Segment Start: DATA FOR REVIEW
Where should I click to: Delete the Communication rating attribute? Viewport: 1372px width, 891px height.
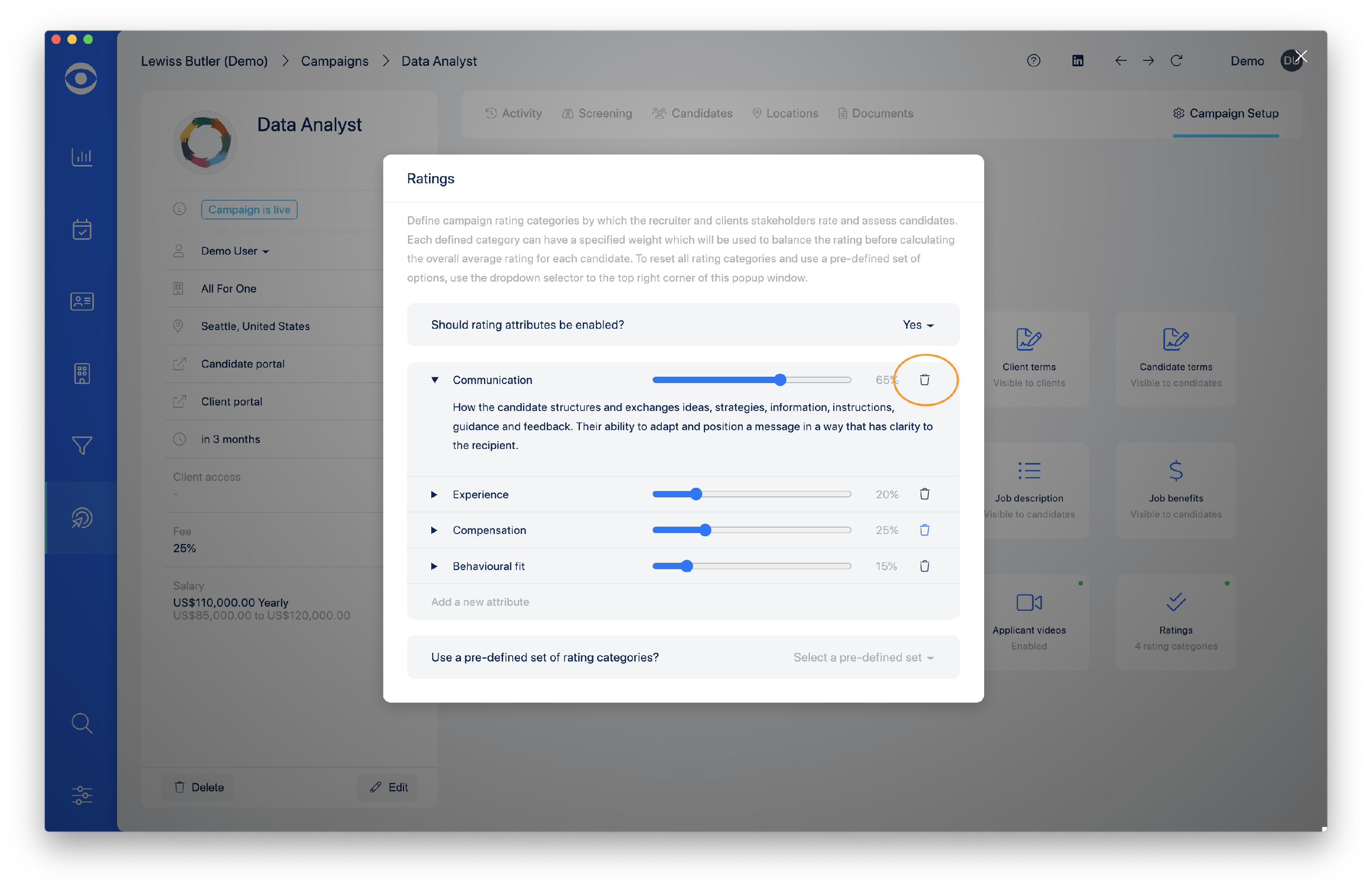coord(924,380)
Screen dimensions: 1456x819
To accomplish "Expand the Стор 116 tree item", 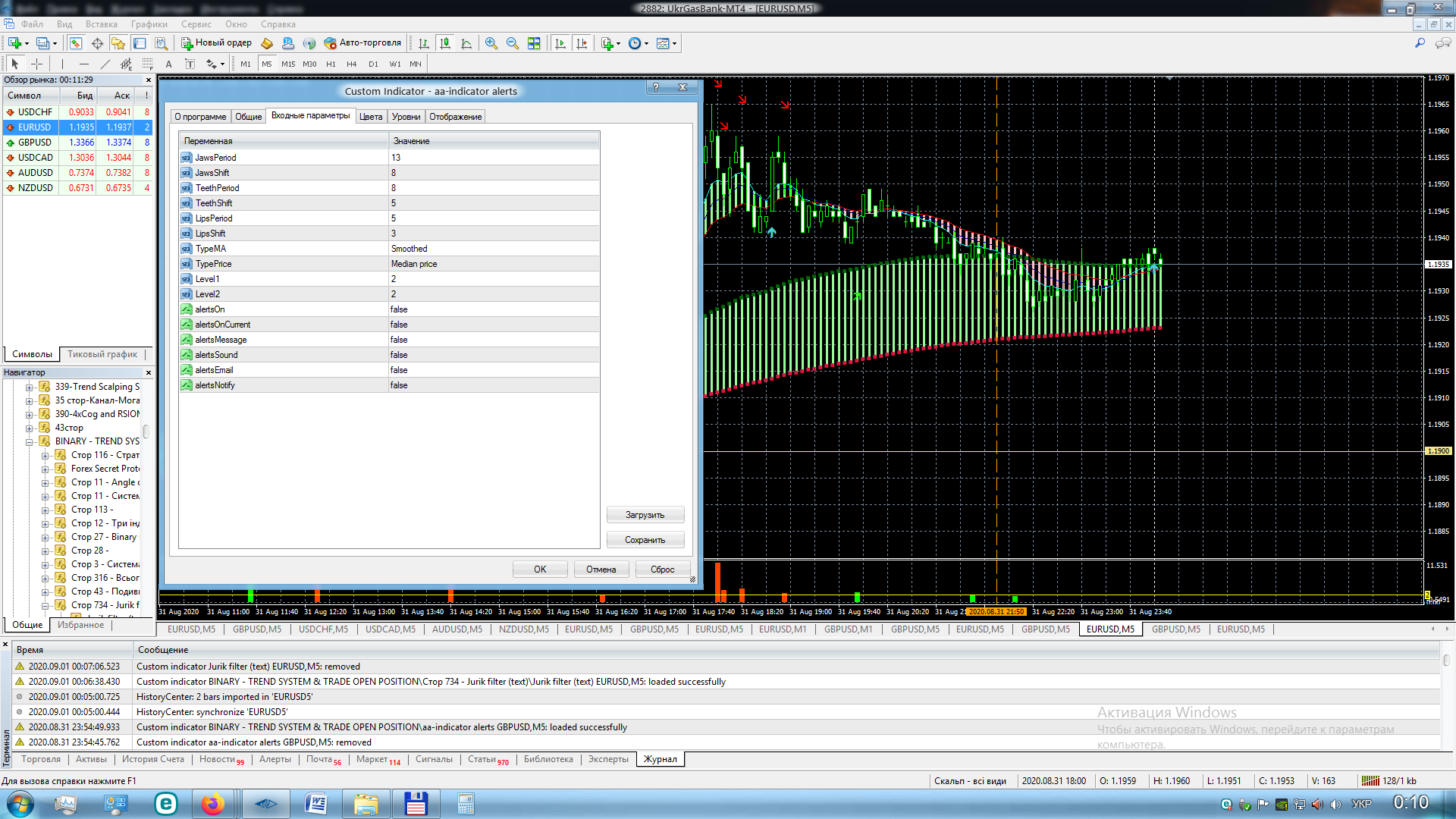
Segment End: DATA FOR REVIEW
Segment Start: DATA FOR REVIEW
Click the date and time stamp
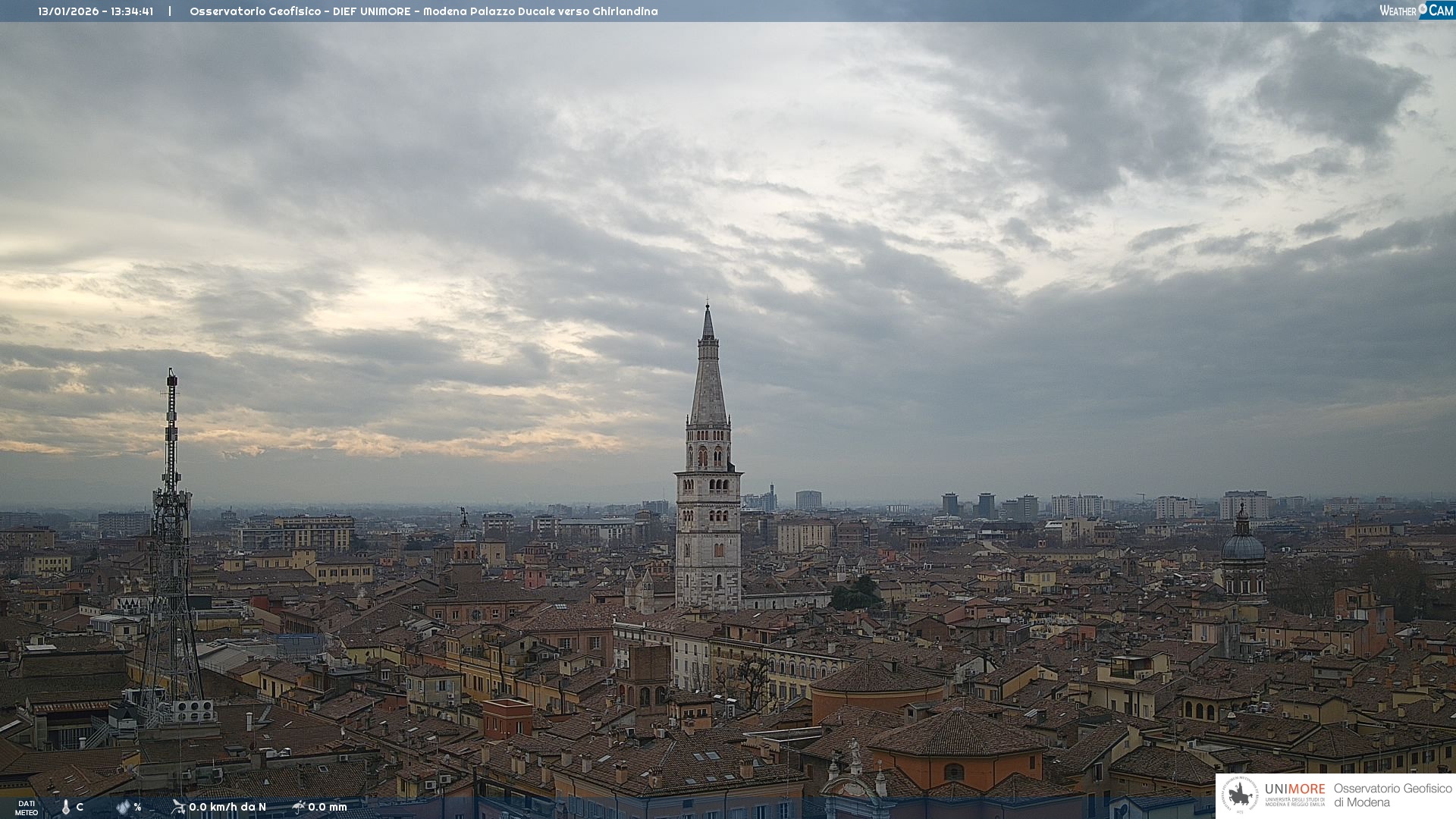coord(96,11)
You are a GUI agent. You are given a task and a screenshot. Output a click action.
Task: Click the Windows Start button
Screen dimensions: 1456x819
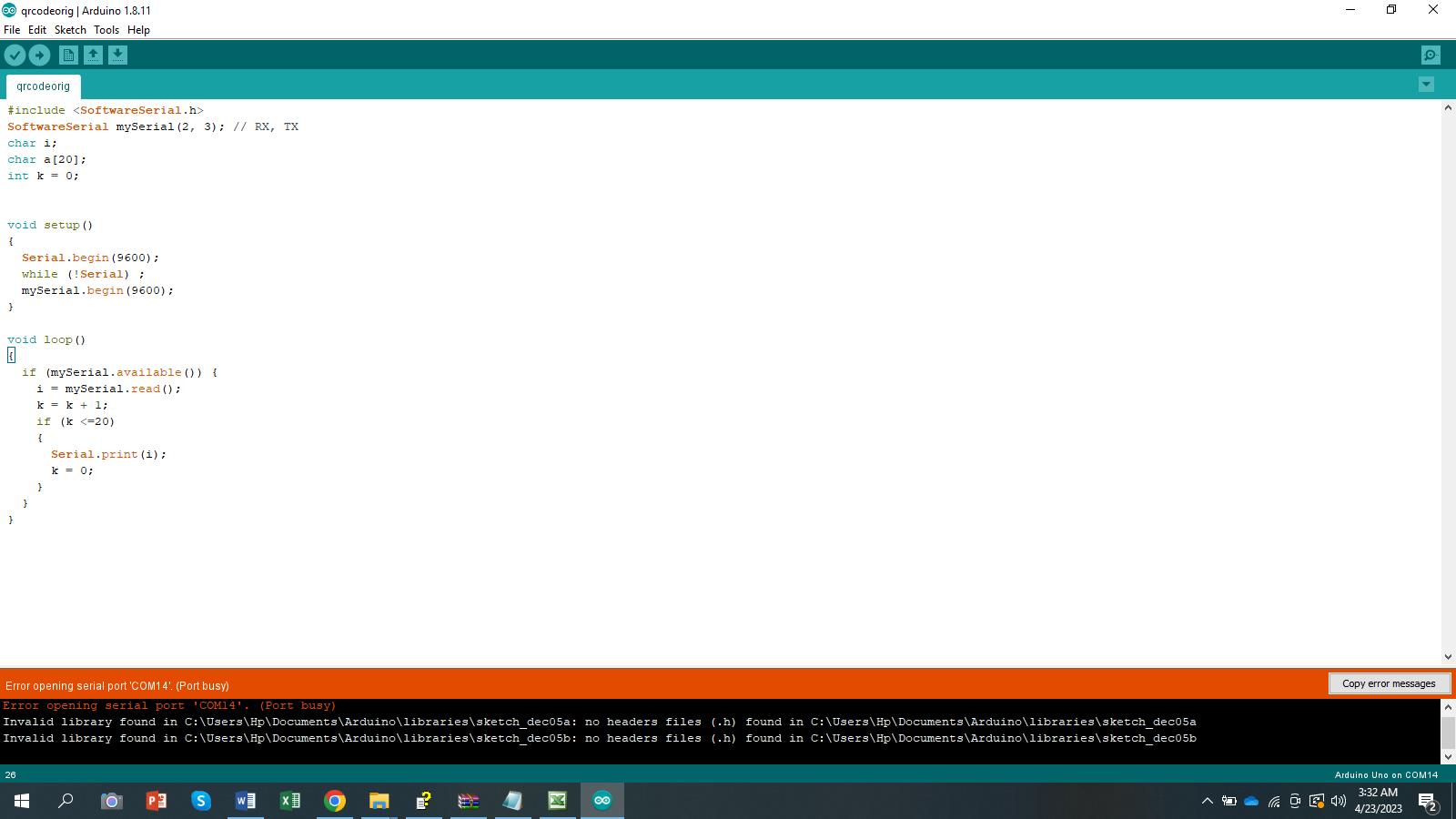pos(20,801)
Segment End: DATA FOR REVIEW
■ INSTRUCTIONS FOR THE TASK
Beginning with the line holding "Where should I" in the material above, restate word for word each line through the line holding "the Стор 116", and exclude pictures.

■ FINISHED EXERCISE
Where should I click to: Delete the Communication rating attribute? Viewport: 1372px width, 891px height.
coord(924,380)
Screen dimensions: 1456x819
To accomplish "Expand the Стор 116 tree item", 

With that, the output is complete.